## WHAT YOU HAVE TO DO
With the line that contains "Screenshot is 534x2576." as the final line, return every line from the start of the data below exactly.

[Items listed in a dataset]
:::

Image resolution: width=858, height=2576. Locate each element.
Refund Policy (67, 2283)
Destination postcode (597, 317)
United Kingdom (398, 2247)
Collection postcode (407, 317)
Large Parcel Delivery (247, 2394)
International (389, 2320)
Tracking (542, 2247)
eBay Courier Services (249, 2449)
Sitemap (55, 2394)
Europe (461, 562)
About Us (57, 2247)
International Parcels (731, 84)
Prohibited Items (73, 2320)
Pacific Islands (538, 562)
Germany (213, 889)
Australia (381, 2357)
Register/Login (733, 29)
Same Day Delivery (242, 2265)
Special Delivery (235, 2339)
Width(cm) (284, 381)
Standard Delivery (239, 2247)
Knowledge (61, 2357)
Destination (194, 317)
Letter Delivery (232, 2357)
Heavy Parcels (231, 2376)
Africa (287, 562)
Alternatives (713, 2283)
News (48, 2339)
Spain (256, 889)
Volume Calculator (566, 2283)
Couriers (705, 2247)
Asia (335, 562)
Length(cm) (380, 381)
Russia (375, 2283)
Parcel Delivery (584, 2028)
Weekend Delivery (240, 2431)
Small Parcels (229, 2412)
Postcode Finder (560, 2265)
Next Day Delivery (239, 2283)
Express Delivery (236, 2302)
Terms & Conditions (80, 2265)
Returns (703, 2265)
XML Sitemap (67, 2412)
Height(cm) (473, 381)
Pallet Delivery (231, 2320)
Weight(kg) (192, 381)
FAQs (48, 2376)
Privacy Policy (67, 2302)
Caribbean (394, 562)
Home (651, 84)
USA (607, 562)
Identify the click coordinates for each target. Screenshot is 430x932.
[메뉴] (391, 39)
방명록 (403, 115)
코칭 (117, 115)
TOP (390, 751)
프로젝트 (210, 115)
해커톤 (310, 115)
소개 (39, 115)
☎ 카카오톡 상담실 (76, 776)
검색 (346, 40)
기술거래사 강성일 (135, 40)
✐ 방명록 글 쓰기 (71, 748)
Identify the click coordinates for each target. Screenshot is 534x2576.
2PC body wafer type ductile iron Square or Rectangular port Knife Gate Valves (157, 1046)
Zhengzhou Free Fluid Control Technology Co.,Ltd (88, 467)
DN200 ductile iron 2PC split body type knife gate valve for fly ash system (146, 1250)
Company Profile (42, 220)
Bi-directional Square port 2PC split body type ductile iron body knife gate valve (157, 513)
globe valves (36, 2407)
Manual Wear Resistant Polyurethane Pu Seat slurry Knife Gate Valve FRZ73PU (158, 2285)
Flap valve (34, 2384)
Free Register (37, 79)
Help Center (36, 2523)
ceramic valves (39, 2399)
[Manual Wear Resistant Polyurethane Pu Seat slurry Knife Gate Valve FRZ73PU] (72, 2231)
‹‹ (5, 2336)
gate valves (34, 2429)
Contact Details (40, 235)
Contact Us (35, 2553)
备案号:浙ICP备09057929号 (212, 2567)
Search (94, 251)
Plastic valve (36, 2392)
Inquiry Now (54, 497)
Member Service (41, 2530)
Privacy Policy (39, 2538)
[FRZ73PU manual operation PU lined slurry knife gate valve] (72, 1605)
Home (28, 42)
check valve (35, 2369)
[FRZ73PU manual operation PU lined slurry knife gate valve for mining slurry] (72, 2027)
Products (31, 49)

:::

## SOLUTION FOR THIS PROBLEM
Image resolution: width=858, height=2576. Locate each element.
Refund Policy (67, 2283)
Destination postcode (597, 317)
United Kingdom (398, 2247)
Collection postcode (407, 317)
Large Parcel Delivery (247, 2394)
International (389, 2320)
Tracking (542, 2247)
eBay Courier Services (249, 2449)
Sitemap (55, 2394)
Europe (461, 562)
About Us (57, 2247)
International Parcels (731, 84)
Prohibited Items (73, 2320)
Pacific Islands (538, 562)
Germany (213, 889)
Australia (381, 2357)
Register/Login (733, 29)
Same Day Delivery (242, 2265)
Special Delivery (235, 2339)
Width(cm) (284, 381)
Standard Delivery (239, 2247)
Knowledge (61, 2357)
Destination (194, 317)
Letter Delivery (232, 2357)
Heavy Parcels (231, 2376)
Africa (287, 562)
Alternatives (713, 2283)
News (48, 2339)
Spain (256, 889)
Volume Calculator (566, 2283)
Couriers (705, 2247)
Asia (335, 562)
Length(cm) (380, 381)
Russia (375, 2283)
Parcel Delivery (584, 2028)
Weekend Delivery (240, 2431)
Small Parcels (229, 2412)
Postcode Finder (560, 2265)
Next Day Delivery (239, 2283)
Express Delivery (236, 2302)
Terms & Conditions (80, 2265)
Returns (703, 2265)
XML Sitemap (67, 2412)
Height(cm) (473, 381)
Pallet Delivery (231, 2320)
Weight(kg) (192, 381)
FAQs (48, 2376)
Privacy Policy (67, 2302)
Caribbean (394, 562)
Home (651, 84)
USA (607, 562)
Identify the click coordinates for each target. Screenshot is 430x932.
[메뉴] (391, 39)
방명록 (403, 115)
코칭 (117, 115)
TOP (390, 751)
프로젝트 (210, 115)
해커톤 (310, 115)
소개 (39, 115)
☎ 카카오톡 상담실 (76, 776)
검색 (346, 40)
기술거래사 강성일 (135, 40)
✐ 방명록 글 쓰기 (71, 748)
Identify the click coordinates for each target. Screenshot is 534x2576.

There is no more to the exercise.